Notons ici pour commencer que même si la loi « Macron » d’aout 2015 a été soumise au Conseil Constitutionnel par des députés et sénateurs, cette saisine n’a concerné que certains articles à l’exclusion de celui modifiant l’article L. 480-13 du code de l’urbanisme (Voir en ce sens Décision n°2015-715 DC du 5 aout 2015). Ainsi une QPC pouvait valablement être formée.

Ensuite, les demandeurs ont eu la judicieuse idée d’ouvrir le débat sur la question environnementale en ne se limitant pas à l’aspect réparation d’un préjudice personnel. Cela s’explique notamment par l’objet des associations requérantes qui est justement la protection de l’environnement.

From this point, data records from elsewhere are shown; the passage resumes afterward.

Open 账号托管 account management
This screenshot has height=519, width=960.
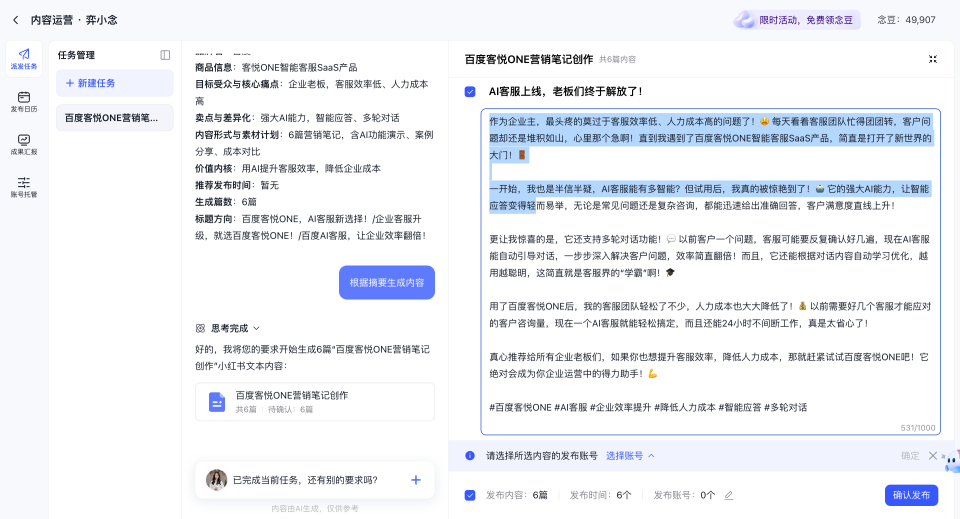pos(24,187)
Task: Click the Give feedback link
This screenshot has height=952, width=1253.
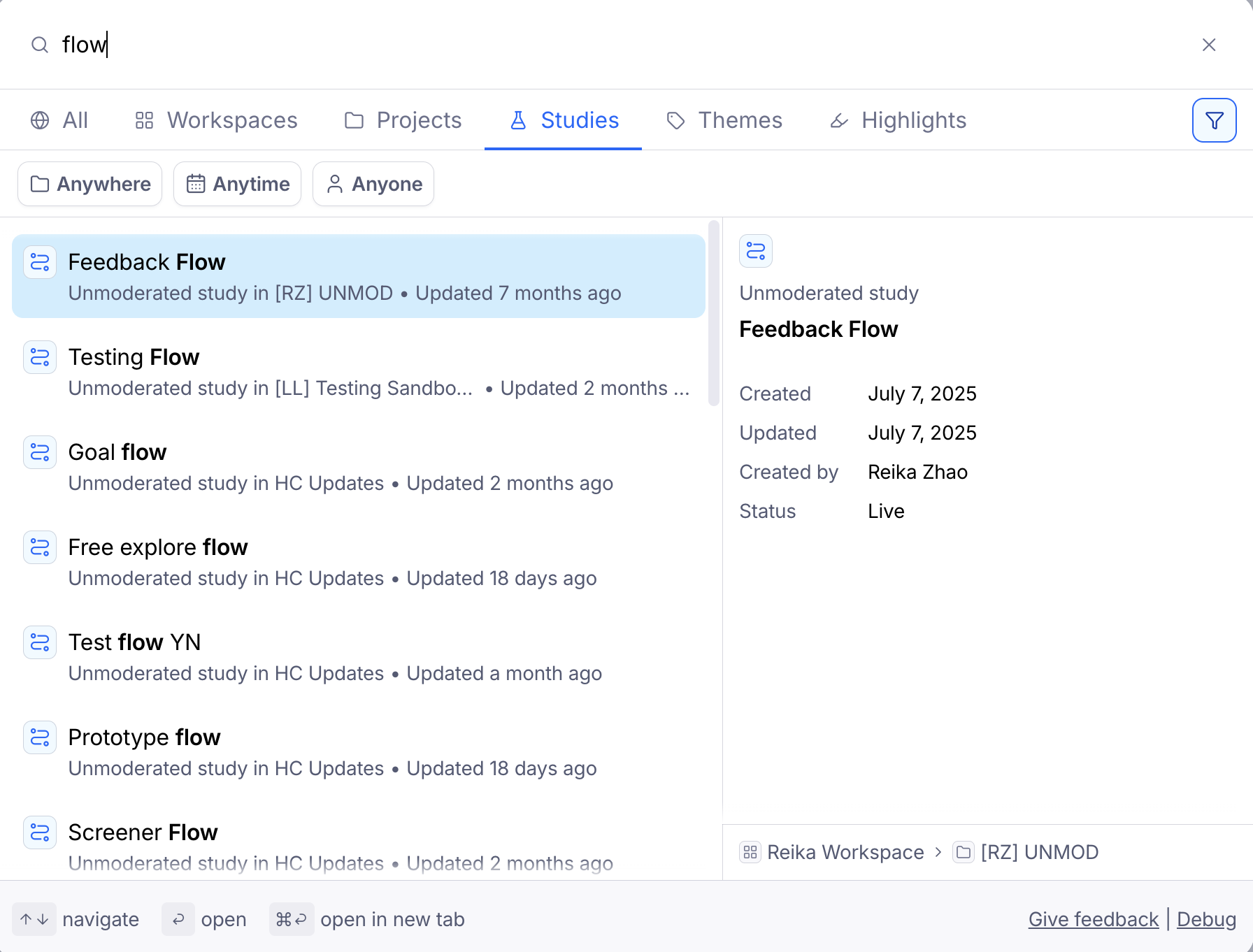Action: tap(1093, 919)
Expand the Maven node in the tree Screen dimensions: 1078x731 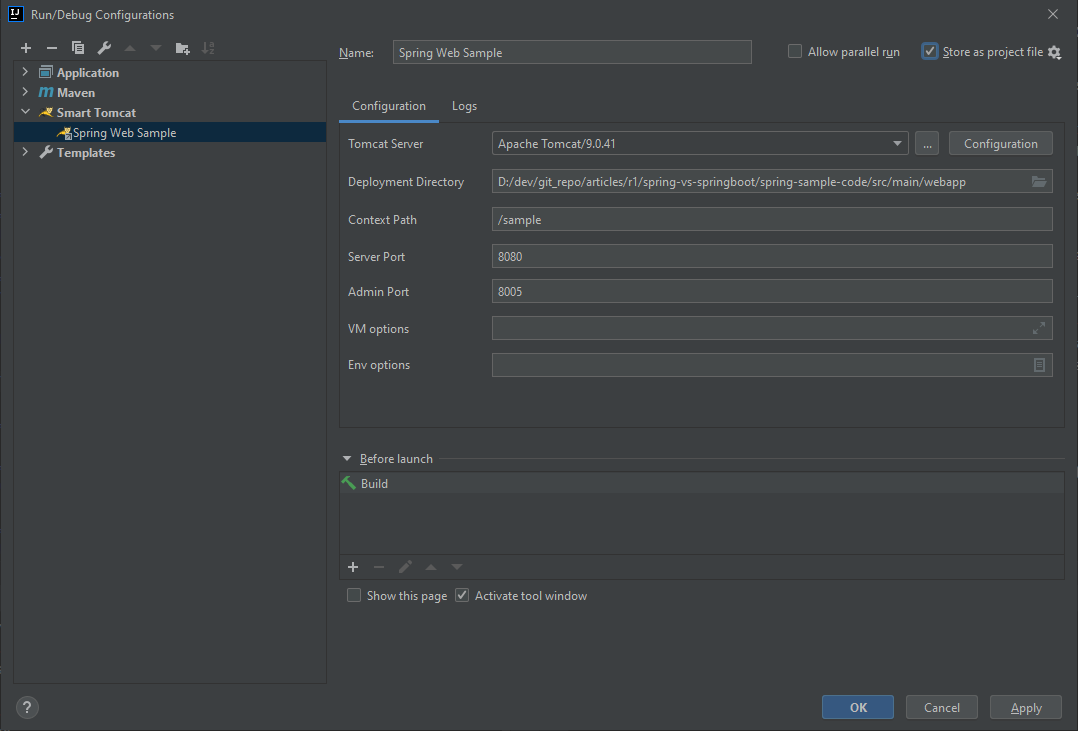pos(25,93)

Toutefois, cette question environnementale semble avoir été prise en compte dès le stade du projet de loi « Macron », l’exposé des motifs indiquant (article 29 du projet de loi) :

« En recentrant la démolition sur les cas où elle est indispensable, notamment pour les constructions réalisées sans permis, mais aussi dans les zones protégées pour des raisons patrimoniales ou environnementales, l'article 29 permet au permis de construire de recouvrer son caractère exécutoire »

De même, l’étude d’impact du projet de loi confirme en son tome 2 que les exceptions à l’impossibilité de démolition ont notamment été dictées par l’aspect environnemental :

« Les zones exclues de ce nouveau dispositif bénéficient de protections fortes liées notamment aux risques, à l’environnement, au patrimoine, ou aux sites. Ces zones dans lesquelles il semble nécessaire de maintenir le droit actuel en matière de démolition… »

A ce titre, l’article L. 480-13 dans sa rédaction litigieuse permet bien les démolitions dans les zones présentant un intérêt environnemental…

 

La constitutionnalité de l’article L. 480-13 du code de l’urbanisme dans sa rédaction issue de la loi « Macron » devrait être tranchée d’ici quelques semaines, le Conseil ne disposant que de trois mois pour se prononcer à compter de la transmission de la question prioritaire par la Cour de Cassation ou le Conseil d’Etat.